Но само озеро только красивая игрушка и ничему в деле улучшения судоходства помочь не может… Теперь это ясно, как день.
Я вспоминаю Тартарена, когда он в отчаянии кричал:
— Алла, алла, а Магомет старый плут, и весь Восток и все девы Востока не стоят ослиного уха!
Я прибавляю:
— И леса его, и золото его, которых у нас в Сибири во сто раз больше, и все богатства, которых у нас на Алтае во сто раз больше, ничего не стоят в Корее. Остается одна чистая наука: да здравствует она!
Пойти посмотреть лошадь. Нигде не видно ее. Где-то возле леса резкое кошачье мяуканье. Наконец и я если не вижу, то слышу господина. А может быть, где-нибудь в этих кустах уже крадется барс.
Нет, лучше идти к костру. Вот хорошее дерево, начну ножом рубить его, часа на два работы — согреюсь, и время пройдет.
— Кто идет?
— Вы что тут делаете? — спрашивает П. Н.
— Да вот дерево рублю.
— Давайте нож, идите спать, я больше не буду спать…
— Да у вас голова болит?
— Прошла.
— А у меня горло прошло, — говорю я, — ну, спасибо, рубите…
«Хорошо бы дома в теплой кровати теперь», — думаю я и с отвращением сажусь, как приговоренный, в свою тюрьму: с одной стороны, пламя в лицо, с другой — ветер с ножами, мокрая земля, мокрое платье — насквозь мокрое.
Все это пустяки, одна ночь, и перед нансеновскими испытаниями стыдно и говорить об этом.
Измучен, устал, сколько впереди еще… И ни заслуг, ни славы… Нет, что-то есть… есть… есть… что же? А, Сунгари и выясненный вопрос истоков… По новой дороге пойдем, где не была еще нога европейца, да и здесь, в этих дебрях, не была, у этих мнимых щелей впервые тоже стоит человек.
Пусть сердится дракон, тайна вырвана у него.
Рассвет. Я просыпаюсь.
П. Н. уныло говорит:
— Пропала лошадь…
— Господи, как холодно. Ну, пропала, что же тут сделаешь?
— Я все-таки еще пойду искать ее.
— Где проводник?
— Ушел дорогу искать.
П. Н. ушел, я остаюсь один.
Жуткое чувство одиночества в этой мокроте. Все промокло — седло, попоны, сам. Брр… какая гадость! Поднялся на ноги: не хотят стоять ноги, тело тяжелое. Но костер тухнет, и надо идти за сучьями. Иду, ломаю, смотрю — нигде не видно лошади… Вспоминаю ее: какая несчастная она была, слепая, покорная… Если тигр ее схватил, проиграла ли она что-нибудь? Все-таки жалко ее.

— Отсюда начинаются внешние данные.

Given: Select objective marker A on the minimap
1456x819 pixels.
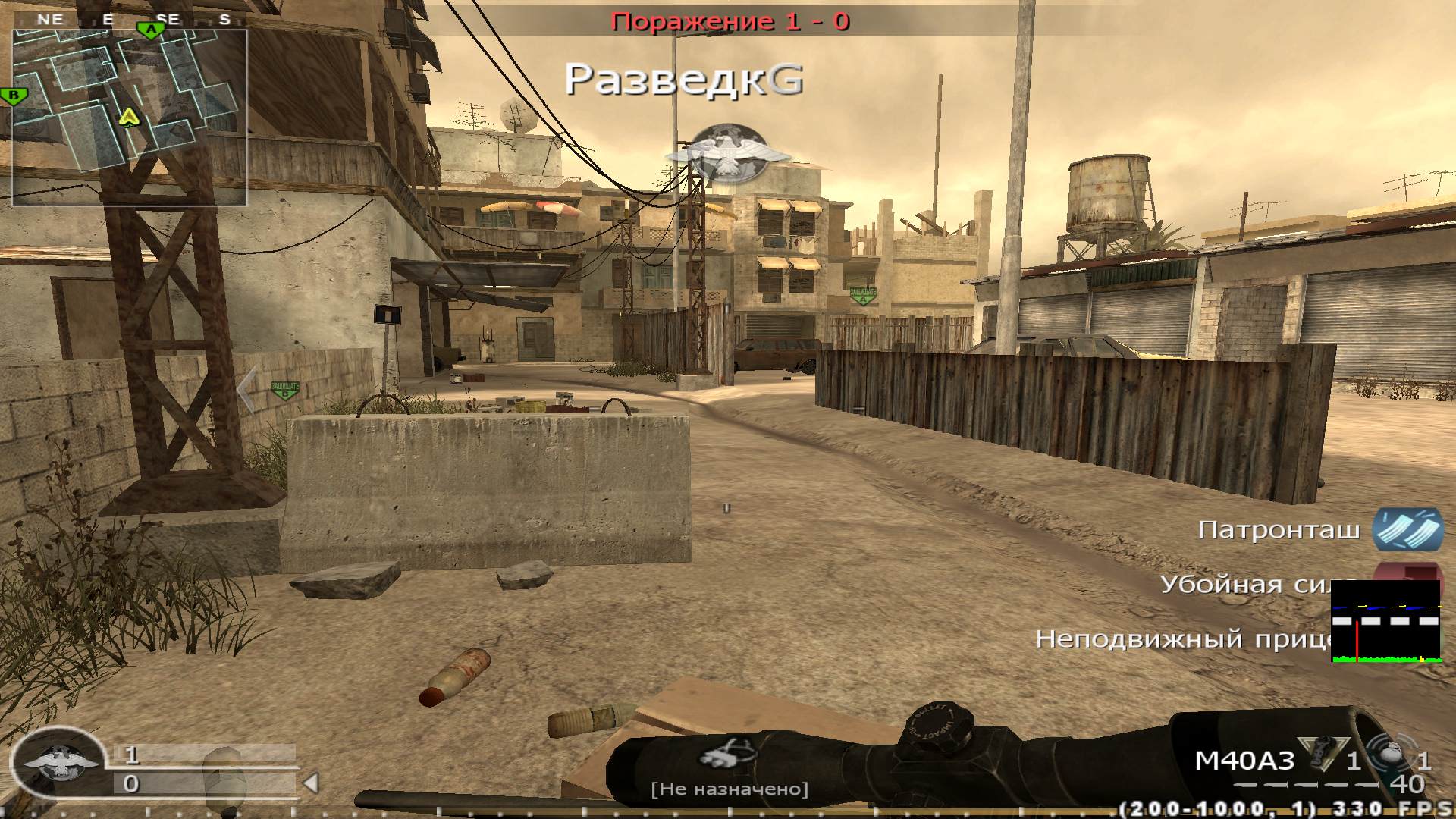Looking at the screenshot, I should [x=152, y=30].
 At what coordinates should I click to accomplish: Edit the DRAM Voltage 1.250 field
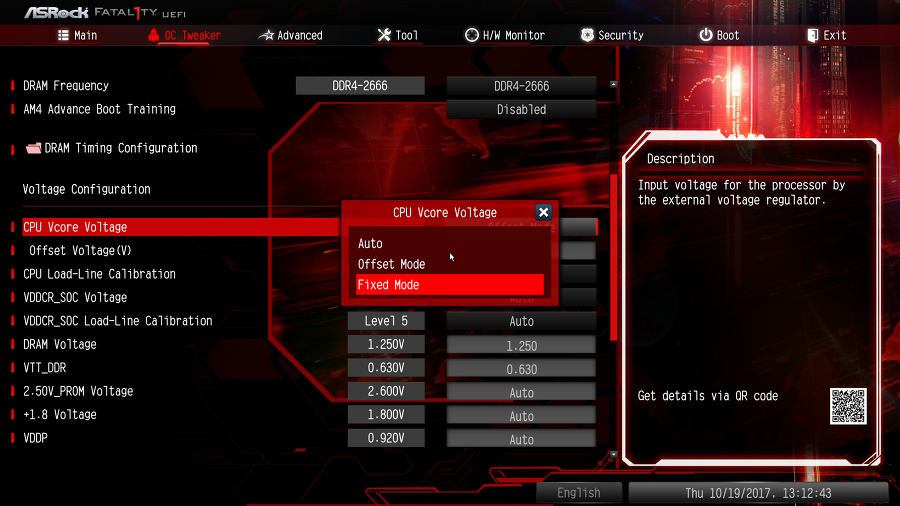[521, 345]
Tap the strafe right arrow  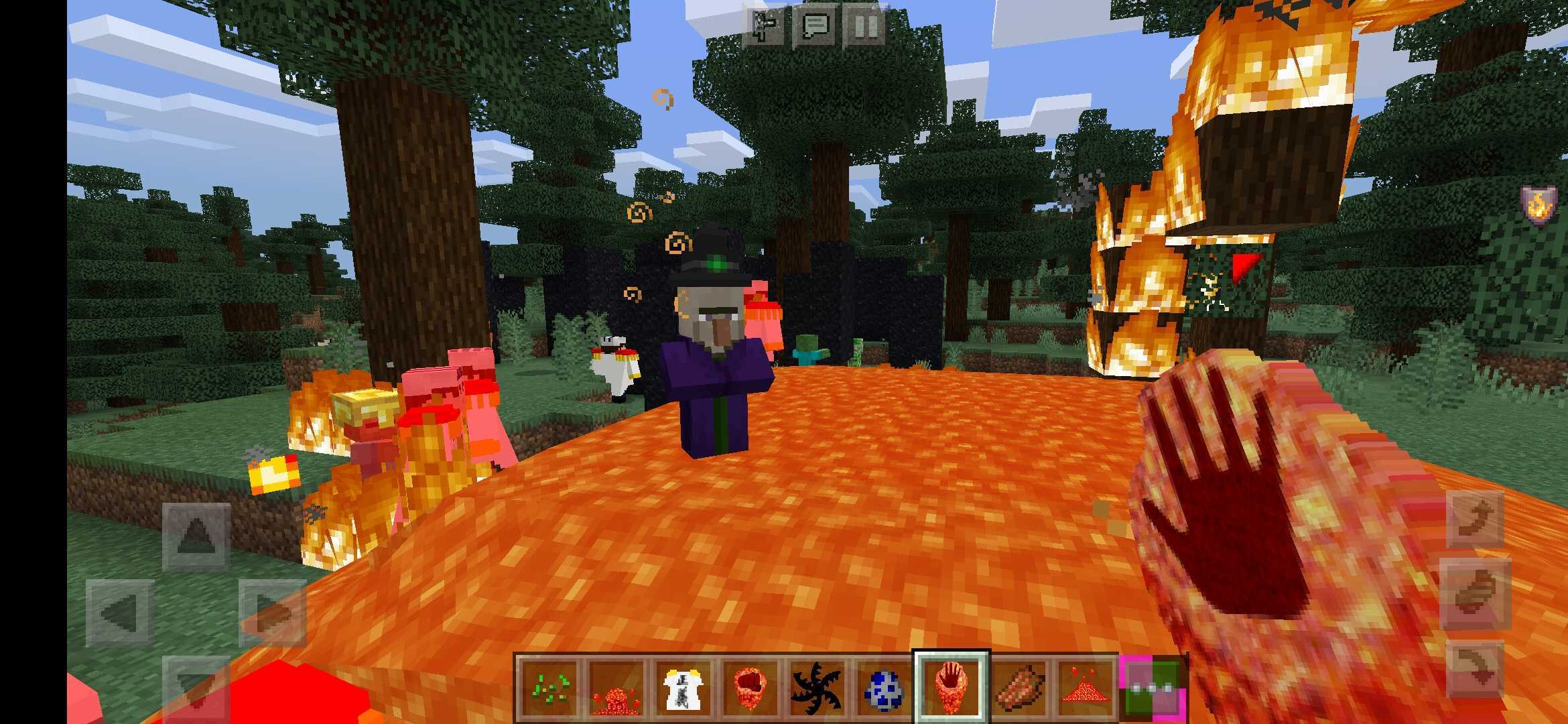273,612
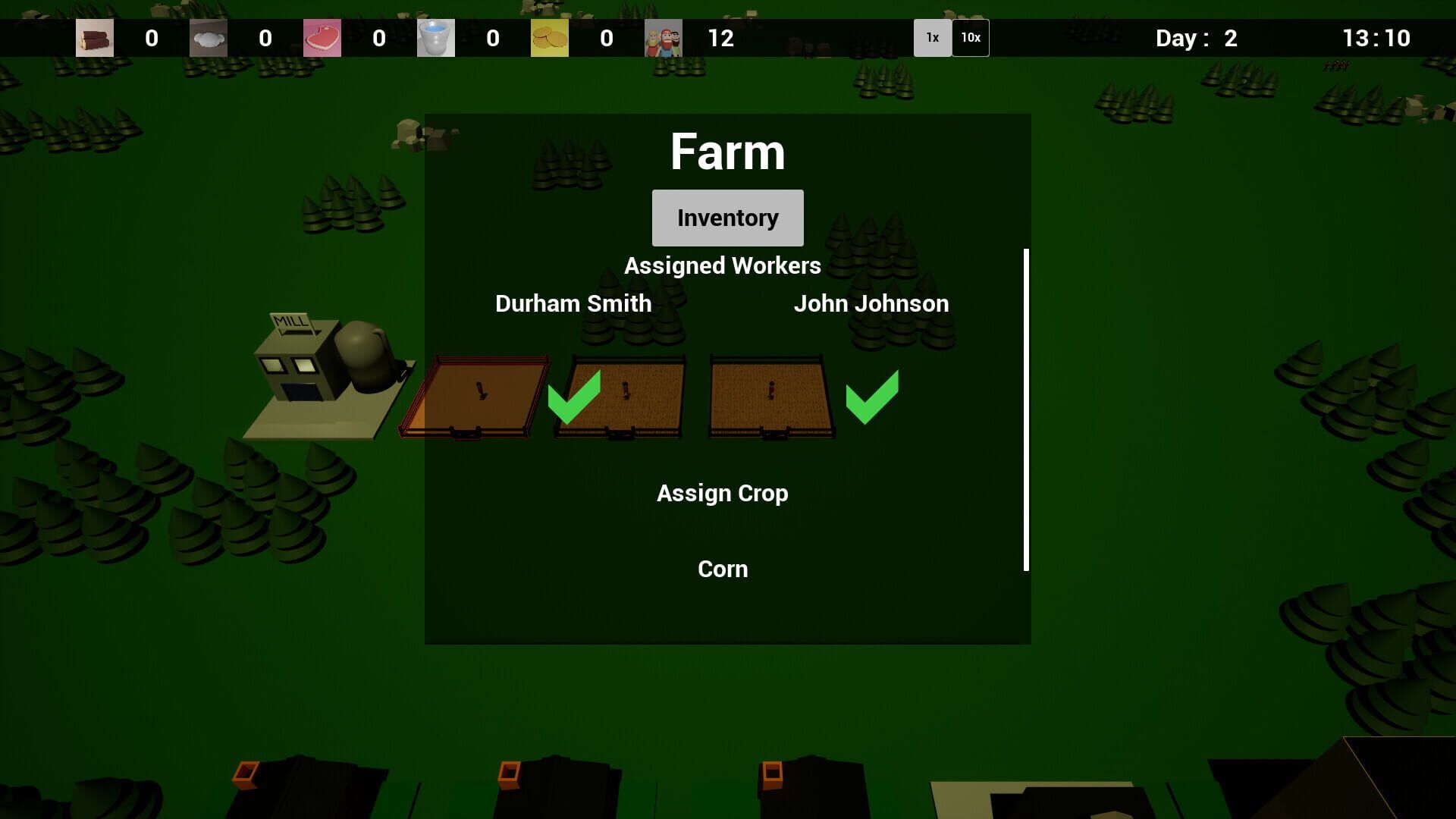
Task: Switch game speed to 10x
Action: tap(970, 38)
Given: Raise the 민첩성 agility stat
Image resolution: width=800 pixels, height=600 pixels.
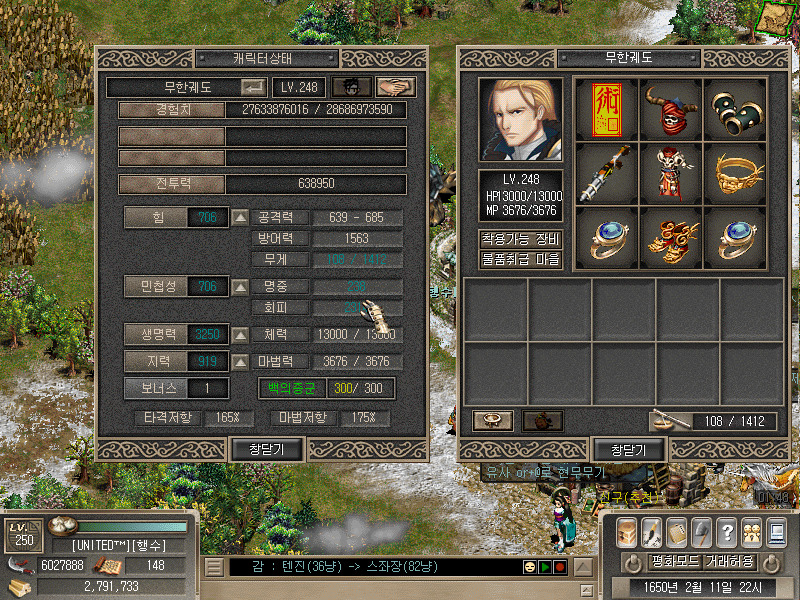Looking at the screenshot, I should point(240,288).
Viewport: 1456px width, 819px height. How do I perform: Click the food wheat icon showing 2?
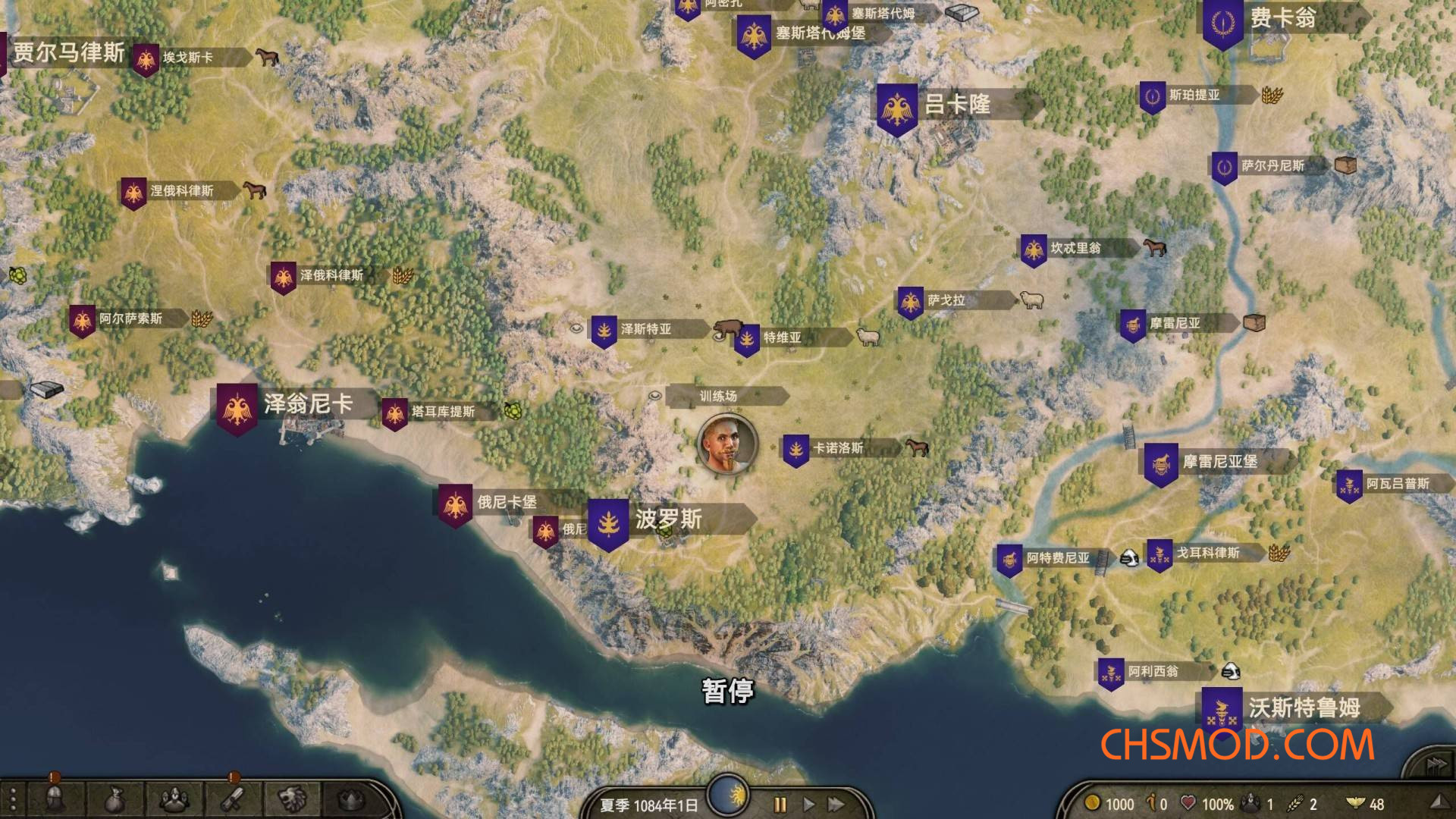[1296, 802]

П. Н. пришел и, сказав угрюмо: «Нет лошади» — повалился и уже спит.
Солнце взошло. Где же проводник? Сел дневник писать, но руки окоченели, окоченели и слова: тяжело, неуклюже, и одна фраза отвратительнее другой.
Странно, отчего есть не хочется? Восемь часов, и ровно двадцать четыре часа, как я не ел уже.
Выше поднялось солнце, такой же ветер, но солнце и костер сушат и греют.
Все спит. Как-то голо и уныло смотрит с своей вершины Пектусан и вся неприступная твердыня его, все так же вылетают облака оттуда, и, сидя здесь, я чувствую пронизывающий холод его вершины.
Все та же желтая скатерть лесов перед глазами и синяя даль гор. Все подернуто какой-то мглой, точно не выспалось, как и я, и не ело больше суток.
Чей-то голос! С горы спускаются пять лошадей, и впереди Н. Е.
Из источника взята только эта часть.